I do really hate this part of the day, when I have to go to sleep. Most of the times it takes forever before I can turn of the TV, I can’t bare when it’s quite so after the TV is shut of I have to listen to music. My playlist is called “heartbroken“, it puts me to sleep every night. Lately I’ve cried myself to sleep exhausted from fighting of memories I can’t bare to think off.

You know the feeling you get in your chest when you have to do something you really don’t want to do? That’s how I feel when I have to go to sleep. It started after my first night with the boy I’ve met, I think the comfort I felt sleeping in someone’s arms made me realise how scared I am when I am on my own. The night is the darkest hours of the day in many aspects.

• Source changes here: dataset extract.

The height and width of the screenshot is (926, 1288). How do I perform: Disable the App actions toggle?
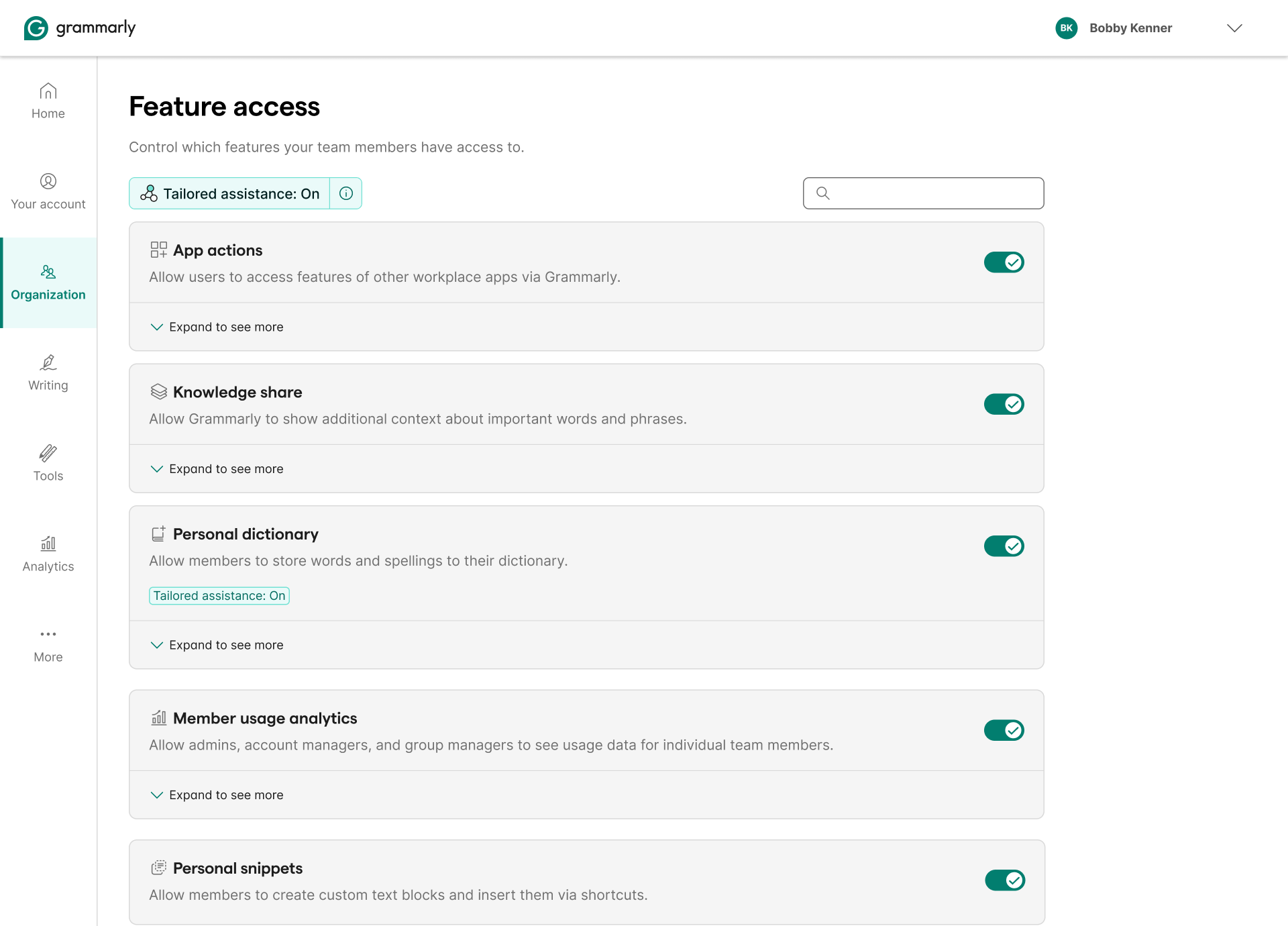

I’ve been texting with the guy all evening and I can really tell when my fear of going to bed kicks in because it is when I start to read everything the text doesn’t say. What I am trying to say is that earlier in the evening when I do feel ok I can be glad for the simple reason that he just sent me a text. I just received a text saying “good night, sweet dreams. Kisses! and I react by thinking “why didn’t he write sweetie? Oh no he is not into me. Look I know I’m crazy, you don’t have to tell me that. But I also know that I react like that because I hate to say good night since for me going to sleep is the worst part of the day. I think I try to feel hurt by him so that the pain in my chest will be identifiable. Then after reasoning with myself I know that I really appreciate his good night text and that I just have to realise that the pain in my chest is from what I still partly ignore, the rapes and the abuse.

Life is scary but for the first time in my life I am ready to take it on. I decided that I rather get hurt for real than keep living this fake emotional life I’ve created. I have some of the worlds greatest friends that truly carries me when I don’t have the energy to walk. I’ve had the courage to tell my story to some of them and for the rest I am still trying to get enough courage to do it. I am so scared and yet my fighting spirit is stronger than ever.

I am still descending, but in a controlled way. I’m moving towards rock bottom because I need to get down there, face all that I’ve been true and build myself a new foundation to stand on. It’s a long way, the longest one I’ve ever walked. Feeling like I do now and knowing that the worst is yet to come is terrifying and yet worth it. I know, for the first time, in my heart that I will someday be ok and in order to get there I can’t skip any steps. This time I’m in it for real, and by it I mean my life. I’m taking it back no matter what the costs are. I’ve tried living like this and I promise you that it’s no longer worth it unless it becomes real and real means feeling. So I am feeling and here I am in my bed crying my heart out.

You played with my life and for that I hate you.